* [Texte fourni]:
==================================================
Par Didier Pasamonik (L’Agence BD) le 18 décembre 2022                      Lien  
Les éditions Hoëbeke, qui ne sont pas des manchots quand il s’agit de faire des beaux livres, viennent de publier coup sur coup deux ouvrages de références sur la culture japonaise : un ouvrage sur l’animation nipponne, « Au Pays des merveilles – Trésors de l’animation japonaise » par Nathalie Bittinger, et un autre sur le manga shônen nekketsu « Manga Story » par le Youtubeur Chef Otaku. Deux ouvrages à la tonalité très différente mais qui peuvent se glisser sous le sapin si vous avez un fan de manga ou d’anime dans votre entourage.

S’il est un phénomène culturel qui a marqué la fin du XXe siècle dans nos contrées, c’est bien l’émergence des mangas japonais dans la culture occidentale. À l’origine, il y a l’animation japonaise qui déboule sur la TV américaine au milieu des années 1950, grâce à une semi-animation qui rendait leur production moins chère que la Full Animation à la Walt Disney qui dominait le marché de la tête et des épaules.

Mais une révolte syndicale en février 1941 fait migrer les meilleurs talents de Disney vers la télévision, une industrie relativement balbutiante qui a alors peu d’argent. Or l’animation traditionnelle à la Disney coûte cher : pour une minute de film d’animation, il faut produire entre 12 images, avec des pointes à 24, par seconde. Les dissidents de Disney produisant pour la TV vont la réduire à moins de 12 et les Japonais entre 4 et 12, avec une moyenne aux alentours de 6. Une production donc beaucoup moins chère et moins exigeante en termes techniques, les premiers écrans de TV de l’époque n’étant de toutes façons pas encore très performants.
==================================================
* [Tâches à réaliser]:
- 1) Répondez à ces questions sur l'article consacré aux mangas :
(a) Quelle maison d'édition a publié les deux ouvrages ?
(b) Quand la révolte syndicale chez Disney a-t-elle eu lieu ?
(c) Quelle est la moyenne approximative d'images par seconde chez les Japonais ?
- 2) Rédigez la suite de l'article consacré aux mangas, en reprenant après sa dernière phrase.
==================================================
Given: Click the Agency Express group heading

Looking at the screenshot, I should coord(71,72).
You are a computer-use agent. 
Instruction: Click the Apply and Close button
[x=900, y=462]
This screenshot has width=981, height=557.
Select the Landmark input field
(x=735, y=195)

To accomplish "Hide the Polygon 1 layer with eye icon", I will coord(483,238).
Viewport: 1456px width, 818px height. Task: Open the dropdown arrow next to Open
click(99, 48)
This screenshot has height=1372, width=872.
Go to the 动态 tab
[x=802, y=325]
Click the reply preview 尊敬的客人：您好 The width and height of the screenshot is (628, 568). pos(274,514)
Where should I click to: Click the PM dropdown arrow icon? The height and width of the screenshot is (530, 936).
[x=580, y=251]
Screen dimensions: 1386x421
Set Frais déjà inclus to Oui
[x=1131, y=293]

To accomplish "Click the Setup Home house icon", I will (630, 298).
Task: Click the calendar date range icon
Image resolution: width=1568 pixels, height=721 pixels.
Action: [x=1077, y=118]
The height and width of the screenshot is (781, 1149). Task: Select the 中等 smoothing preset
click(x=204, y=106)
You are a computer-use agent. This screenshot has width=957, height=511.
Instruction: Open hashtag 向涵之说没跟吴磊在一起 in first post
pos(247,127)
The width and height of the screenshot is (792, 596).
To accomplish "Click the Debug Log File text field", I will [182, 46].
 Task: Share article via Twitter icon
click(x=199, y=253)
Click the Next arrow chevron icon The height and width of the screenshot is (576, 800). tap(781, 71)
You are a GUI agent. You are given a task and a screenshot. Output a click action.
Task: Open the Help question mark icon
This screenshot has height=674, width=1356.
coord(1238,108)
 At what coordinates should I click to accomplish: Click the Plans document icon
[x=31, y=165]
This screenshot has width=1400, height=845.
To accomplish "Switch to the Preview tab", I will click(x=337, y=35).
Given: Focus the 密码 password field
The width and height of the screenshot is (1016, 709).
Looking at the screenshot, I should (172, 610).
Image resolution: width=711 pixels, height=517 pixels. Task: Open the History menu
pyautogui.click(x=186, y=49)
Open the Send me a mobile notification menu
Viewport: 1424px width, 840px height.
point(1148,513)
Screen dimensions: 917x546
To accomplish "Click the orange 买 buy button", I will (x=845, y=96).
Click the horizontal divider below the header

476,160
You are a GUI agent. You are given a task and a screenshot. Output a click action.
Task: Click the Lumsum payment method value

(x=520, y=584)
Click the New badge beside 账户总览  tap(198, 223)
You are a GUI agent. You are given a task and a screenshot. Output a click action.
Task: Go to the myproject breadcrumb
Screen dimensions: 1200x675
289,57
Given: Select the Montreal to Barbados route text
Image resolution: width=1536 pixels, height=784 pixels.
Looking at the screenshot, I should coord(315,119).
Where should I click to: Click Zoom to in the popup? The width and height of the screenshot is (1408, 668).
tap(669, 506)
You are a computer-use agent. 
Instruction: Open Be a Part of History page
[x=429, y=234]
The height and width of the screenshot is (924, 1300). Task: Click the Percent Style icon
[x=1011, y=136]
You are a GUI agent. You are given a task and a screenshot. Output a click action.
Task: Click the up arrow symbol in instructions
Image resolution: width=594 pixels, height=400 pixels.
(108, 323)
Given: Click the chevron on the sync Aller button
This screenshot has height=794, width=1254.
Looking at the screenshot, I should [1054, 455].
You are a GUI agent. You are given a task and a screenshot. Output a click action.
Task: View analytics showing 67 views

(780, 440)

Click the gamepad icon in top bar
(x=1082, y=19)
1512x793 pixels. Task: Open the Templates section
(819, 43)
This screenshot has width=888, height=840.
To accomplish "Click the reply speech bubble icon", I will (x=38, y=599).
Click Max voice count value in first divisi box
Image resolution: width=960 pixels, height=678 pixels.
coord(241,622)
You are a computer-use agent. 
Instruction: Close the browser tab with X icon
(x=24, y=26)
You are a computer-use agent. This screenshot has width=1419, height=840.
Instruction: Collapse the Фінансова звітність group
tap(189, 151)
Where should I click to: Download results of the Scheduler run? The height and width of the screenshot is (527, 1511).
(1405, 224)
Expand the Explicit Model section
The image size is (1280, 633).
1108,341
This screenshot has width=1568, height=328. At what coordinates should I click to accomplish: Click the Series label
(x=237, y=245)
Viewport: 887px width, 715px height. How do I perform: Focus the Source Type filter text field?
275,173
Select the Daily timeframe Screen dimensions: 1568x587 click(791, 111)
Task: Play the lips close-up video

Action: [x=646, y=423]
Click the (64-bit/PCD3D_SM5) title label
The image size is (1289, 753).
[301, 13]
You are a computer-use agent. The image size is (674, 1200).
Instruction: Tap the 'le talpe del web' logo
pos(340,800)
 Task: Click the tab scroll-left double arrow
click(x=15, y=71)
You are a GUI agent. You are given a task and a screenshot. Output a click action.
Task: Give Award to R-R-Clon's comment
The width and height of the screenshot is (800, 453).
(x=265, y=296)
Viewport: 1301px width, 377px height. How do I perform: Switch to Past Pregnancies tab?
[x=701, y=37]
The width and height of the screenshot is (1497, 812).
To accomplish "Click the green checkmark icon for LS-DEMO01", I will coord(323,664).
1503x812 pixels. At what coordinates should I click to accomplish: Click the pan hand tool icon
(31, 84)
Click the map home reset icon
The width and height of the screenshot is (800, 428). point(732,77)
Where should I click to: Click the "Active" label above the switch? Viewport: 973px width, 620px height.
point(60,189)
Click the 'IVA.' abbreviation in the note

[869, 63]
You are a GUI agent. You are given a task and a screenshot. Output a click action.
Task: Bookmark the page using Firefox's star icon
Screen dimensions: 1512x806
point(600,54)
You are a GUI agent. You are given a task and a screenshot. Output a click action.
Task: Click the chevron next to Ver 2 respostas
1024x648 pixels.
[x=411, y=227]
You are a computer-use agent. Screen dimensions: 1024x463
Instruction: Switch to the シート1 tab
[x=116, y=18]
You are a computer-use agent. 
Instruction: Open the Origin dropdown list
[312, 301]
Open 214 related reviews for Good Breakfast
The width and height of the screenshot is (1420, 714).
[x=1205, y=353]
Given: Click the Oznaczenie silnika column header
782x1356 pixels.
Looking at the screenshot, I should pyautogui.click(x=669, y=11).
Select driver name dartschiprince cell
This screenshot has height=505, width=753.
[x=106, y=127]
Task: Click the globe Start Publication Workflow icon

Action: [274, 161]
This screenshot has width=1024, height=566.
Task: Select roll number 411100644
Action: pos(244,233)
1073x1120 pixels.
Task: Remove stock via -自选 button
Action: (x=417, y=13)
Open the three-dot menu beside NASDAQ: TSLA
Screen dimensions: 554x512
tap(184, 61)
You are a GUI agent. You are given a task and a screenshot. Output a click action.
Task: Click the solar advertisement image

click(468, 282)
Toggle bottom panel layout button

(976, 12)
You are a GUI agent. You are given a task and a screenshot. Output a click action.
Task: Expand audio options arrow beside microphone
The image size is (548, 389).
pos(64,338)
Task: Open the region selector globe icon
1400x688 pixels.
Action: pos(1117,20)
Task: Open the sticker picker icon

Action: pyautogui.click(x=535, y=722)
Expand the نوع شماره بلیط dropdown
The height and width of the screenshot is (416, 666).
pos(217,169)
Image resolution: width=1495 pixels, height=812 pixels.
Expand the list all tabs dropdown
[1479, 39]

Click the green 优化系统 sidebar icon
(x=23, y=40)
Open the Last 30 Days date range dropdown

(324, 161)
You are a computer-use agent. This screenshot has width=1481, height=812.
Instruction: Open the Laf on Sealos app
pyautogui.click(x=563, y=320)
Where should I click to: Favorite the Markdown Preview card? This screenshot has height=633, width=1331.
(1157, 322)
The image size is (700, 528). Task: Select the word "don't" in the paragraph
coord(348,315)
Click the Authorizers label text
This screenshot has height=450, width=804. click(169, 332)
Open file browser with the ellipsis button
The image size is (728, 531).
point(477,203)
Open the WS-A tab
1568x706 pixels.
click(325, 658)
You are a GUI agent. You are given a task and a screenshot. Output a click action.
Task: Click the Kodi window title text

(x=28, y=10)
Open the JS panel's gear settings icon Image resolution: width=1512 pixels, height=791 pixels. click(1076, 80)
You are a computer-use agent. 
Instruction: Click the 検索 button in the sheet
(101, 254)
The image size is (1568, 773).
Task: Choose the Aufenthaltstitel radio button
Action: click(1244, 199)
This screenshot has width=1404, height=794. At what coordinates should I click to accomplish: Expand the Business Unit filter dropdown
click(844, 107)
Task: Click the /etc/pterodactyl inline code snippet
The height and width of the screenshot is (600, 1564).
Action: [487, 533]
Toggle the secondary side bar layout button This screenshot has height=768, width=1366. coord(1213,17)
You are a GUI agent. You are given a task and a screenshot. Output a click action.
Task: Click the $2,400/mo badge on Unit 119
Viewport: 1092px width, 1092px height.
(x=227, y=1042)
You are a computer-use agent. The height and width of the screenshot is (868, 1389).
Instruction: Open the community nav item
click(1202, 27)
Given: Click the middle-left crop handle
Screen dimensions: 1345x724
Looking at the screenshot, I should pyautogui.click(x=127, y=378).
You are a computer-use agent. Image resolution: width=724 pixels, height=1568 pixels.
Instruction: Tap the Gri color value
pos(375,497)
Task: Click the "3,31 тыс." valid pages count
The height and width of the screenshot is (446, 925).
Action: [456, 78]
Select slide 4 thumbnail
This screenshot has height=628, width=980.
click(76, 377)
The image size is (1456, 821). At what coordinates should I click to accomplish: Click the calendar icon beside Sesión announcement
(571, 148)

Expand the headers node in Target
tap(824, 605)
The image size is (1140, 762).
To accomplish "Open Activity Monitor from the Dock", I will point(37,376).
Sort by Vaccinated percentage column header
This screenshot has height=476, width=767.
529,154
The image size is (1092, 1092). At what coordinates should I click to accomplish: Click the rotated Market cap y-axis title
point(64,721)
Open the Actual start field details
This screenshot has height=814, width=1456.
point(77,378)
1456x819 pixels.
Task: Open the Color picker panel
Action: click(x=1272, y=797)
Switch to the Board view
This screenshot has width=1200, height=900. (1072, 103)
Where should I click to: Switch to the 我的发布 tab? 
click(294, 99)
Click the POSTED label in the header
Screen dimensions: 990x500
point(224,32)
==================================================
* [Liste des réponses]:
- 1)
(a) Les éditions Hoëbeke.
(b) En février 1941.
(c) Environ 6 images par seconde.

- 2)
Résultat, cette animation « pauvre » cartonne et les TV en achètent en masse. Ces animes arrivent bientôt en France par tombereaux, notamment sur Récréa2 à partir de 1978. Dragon Ball Z, Sailor Moon, Naruto ou One Piece, également parallèlement présents sur les jeux vidéo dont l’industrie émerge au même moment, écrasent la concurrence et conquièrent le monde entier.

La culture japonaise sous le sapin

Merveilles de l’animation

L’ouvrage de Nathalie Bittinger, « Au Pays des merveilles – Trésors de l’animation japonaise », outre qu’il est excellemment écrit (c’est rare dans ce type de littérature) explique bien la tonalité d’une production marquée par une profonde angoisse existentielle, filant en permanence la métaphore de l’apocalypse.

C’est que, née dans la guerre, la production japonaise est structurée par les catastrophes qui ont émaillé l’histoire du pays du Soleil-Levant : tremblements de terre à répétition, bombes atomiques en 1945, jusqu’au tsunami de 2011 entraînant la catastrophe de Fukushima…

« Au Pays des merveilles – Trésors de l’animation japonaise » par Nathalie Bittinger - Ed. Hoëbeke
« Au Pays des merveilles – Trésors de l’animation japonaise » par Nathalie Bittinger - Ed. Hoëbeke

Derrière les chromos : guerres et armes de destruction massive, robots géants, cohabitation avec les fantômes, aliénation urbaine, crise existentielle, permanente struggle for live… sont les thèmes récurrents. L’univers reflété par la Caverne de Platon japonaise est celle d’une anxiété inextinguible qui ne peut s’apaiser que par un imaginaire teinté d’une mélancolie un peu naïve. Dirions-nous que c’est ce qui fait son charme ?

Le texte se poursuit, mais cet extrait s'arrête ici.